= MAC times =

MAC times are pieces of file system metadata which record when certain events pertaining to a computer file occurred most recently. The events are usually described as "modification" (the data in the file was modified), "access" (some part of the file was read), and "metadata change" (the file's permissions or ownership were modified), although the acronym is derived from the "mtime", "atime", and "ctime" structures maintained by Unix file systems. Windows file systems do not update ctime when a file's metadata is changed, instead using the field to record the time when a file was first created, known as "creation time" or "birth time". Some other systems also record birth times for files, but there is no standard name for this metadata; ZFS, for example, stores birth time in a field called "crtime". MAC times are commonly used in computer forensics. The name Mactime was originally coined by Dan Farmer, who wrote a tool with the same name.

== Modification time (mtime) ==

A file's modification time describes when the content of the file most recently changed. Because most file systems do not compare data written to a file with what is already there, if a program overwrites part of a file with the same data as previously existed in that location, the modification time will be updated even though the contents did not technically change.

== Access time (atime) ==

A file's access time identifies when the file was most recently opened for reading. Access times are usually updated even if only a small portion of a large file is examined. A running program can maintain a file as "open" for some time, so the time at which a file was opened may differ from the time data was most recently read from the file.

Because some computer configurations are much faster at reading data than at writing it, updating access times after every read operation can be very expensive. Some systems mitigate this cost by storing access times at a coarser granularity than other times; by rounding access times only to the nearest hour or day, a file which is read repeatedly in a short time frame will only need its access time updated once.
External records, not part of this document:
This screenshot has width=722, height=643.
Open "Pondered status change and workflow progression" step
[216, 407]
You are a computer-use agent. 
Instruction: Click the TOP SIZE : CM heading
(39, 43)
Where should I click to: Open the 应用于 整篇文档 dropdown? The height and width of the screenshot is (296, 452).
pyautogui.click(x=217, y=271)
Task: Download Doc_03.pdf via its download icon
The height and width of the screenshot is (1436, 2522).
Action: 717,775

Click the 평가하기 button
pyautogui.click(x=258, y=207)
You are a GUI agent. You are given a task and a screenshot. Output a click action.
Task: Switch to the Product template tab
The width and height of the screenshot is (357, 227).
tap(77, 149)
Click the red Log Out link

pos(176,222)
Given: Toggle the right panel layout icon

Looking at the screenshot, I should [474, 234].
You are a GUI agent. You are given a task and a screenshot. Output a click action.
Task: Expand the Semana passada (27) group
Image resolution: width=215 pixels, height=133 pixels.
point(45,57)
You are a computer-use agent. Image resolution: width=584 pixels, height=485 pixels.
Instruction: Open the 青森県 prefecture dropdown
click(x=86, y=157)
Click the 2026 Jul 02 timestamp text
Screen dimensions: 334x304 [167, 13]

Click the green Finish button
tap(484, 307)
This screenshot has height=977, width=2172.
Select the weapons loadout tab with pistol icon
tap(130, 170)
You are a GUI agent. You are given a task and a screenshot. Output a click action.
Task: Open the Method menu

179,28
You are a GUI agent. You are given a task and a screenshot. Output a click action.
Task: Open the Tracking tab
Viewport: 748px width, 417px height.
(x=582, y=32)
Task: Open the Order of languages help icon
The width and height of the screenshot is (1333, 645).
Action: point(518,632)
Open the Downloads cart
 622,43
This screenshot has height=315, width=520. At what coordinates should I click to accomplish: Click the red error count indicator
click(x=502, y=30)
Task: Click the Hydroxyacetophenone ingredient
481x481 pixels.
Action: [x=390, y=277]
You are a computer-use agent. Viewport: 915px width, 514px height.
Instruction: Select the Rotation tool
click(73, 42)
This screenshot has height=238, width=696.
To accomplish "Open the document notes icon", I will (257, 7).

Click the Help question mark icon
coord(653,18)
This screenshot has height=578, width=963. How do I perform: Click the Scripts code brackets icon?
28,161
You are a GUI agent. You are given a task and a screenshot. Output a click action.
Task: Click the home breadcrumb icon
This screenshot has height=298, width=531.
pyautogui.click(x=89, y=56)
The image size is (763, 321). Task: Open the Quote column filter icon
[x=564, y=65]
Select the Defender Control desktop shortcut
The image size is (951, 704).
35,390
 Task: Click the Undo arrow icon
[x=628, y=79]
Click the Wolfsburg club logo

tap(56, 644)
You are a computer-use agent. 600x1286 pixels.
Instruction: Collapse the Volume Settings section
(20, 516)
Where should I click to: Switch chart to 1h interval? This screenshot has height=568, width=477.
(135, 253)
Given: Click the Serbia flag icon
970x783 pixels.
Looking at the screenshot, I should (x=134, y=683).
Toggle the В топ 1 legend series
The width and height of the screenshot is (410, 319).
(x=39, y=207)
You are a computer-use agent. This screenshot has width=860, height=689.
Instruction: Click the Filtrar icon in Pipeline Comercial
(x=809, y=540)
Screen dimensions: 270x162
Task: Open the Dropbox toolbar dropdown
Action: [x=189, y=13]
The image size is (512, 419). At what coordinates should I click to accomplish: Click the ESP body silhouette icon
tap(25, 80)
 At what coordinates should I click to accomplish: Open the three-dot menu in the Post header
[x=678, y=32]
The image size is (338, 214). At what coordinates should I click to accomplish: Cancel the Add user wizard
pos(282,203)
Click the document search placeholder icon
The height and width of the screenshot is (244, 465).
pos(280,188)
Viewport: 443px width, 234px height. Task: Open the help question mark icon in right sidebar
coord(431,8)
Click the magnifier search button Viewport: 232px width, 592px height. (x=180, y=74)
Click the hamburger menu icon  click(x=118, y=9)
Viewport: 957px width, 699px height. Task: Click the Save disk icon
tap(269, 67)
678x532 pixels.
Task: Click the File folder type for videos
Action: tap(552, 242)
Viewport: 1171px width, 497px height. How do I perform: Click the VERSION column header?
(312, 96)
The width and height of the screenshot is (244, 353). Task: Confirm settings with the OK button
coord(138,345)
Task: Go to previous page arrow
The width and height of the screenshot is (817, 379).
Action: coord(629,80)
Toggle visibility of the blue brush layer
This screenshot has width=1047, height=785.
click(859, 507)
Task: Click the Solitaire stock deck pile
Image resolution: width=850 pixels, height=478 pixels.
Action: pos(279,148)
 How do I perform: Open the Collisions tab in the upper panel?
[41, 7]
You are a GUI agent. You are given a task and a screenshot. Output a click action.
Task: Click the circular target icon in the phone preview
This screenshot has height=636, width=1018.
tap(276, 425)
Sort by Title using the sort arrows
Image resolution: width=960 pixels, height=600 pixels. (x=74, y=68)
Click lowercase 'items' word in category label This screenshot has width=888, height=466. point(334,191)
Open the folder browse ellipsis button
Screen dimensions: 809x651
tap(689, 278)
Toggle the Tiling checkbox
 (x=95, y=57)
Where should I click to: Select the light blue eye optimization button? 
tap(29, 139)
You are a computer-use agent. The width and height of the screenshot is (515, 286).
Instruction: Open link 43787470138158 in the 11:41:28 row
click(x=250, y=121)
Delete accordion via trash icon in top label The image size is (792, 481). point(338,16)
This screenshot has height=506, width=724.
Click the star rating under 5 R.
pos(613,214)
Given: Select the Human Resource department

In Windows, this is addressed by waiting for up to an hour to flush updated access dates to the disk.

Some systems also provide options to disable access time updating altogether. In Windows, starting with Vista, file access time updating for NTFS is disabled by default. In Windows 10, file access time updating for NTFS is changed to "system managed enabled" by default. In Windows 11, file access time updating for ReFS is disabled by default.

== Change time and creation time (ctime) ==

Unix and Windows file systems interpret 'ctime' differently:

- Unix systems maintain the historical interpretation of ctime as being the time when certain file metadata, not its contents, were last changed, such as the file's permissions or owner (e.g. 'This file's metadata was changed on 05/05/02 12:15pm').
- Windows systems use ctime to mean 'creation time' (also called 'birth time') (e.g. 'This file was created on 05/05/02 12:15pm').

This difference in usage can lead to incorrect presentation of time metadata when a file created on a Windows system is accessed on a Unix system and vice versa. Although not specified by POSIX, most modern Unix file systems (such as ext4, HFS+, ZFS, and UFS2) allow to store the creation time.
NTFS stores both the creation time and the change time.

The semantics of creation times is the source of some controversy. One view is that creation times should refer to the actual content of a file: e.g. for a digital photo the creation time would note when the photo was taken or first stored on a computer. A different approach is for creation times to stand for when the file system object itself was created, e.g. when the photo file was last restored from a backup or moved from one disk to another.

== Metadata issues ==

As with all file system metadata, user expectations about MAC times can be violated by programs which are not metadata-aware. Some file-copying utilities will explicitly set MAC times of the new copy to match those of the original file, while programs that simply create a new file, read the contents of the original, and write that data into the new copy, will produce new files whose times do not match those of the original.

Some programs, in an attempt to avoid losing data if a write operation is interrupted, avoid modifying existing files. Instead, the updated data is written to a new file, and the new file is moved to overwrite the original. This practice loses the original file metadata unless the program explicitly copies the metadata from the original file. Windows is not affected by this due to a workaround feature called File System Tunneling.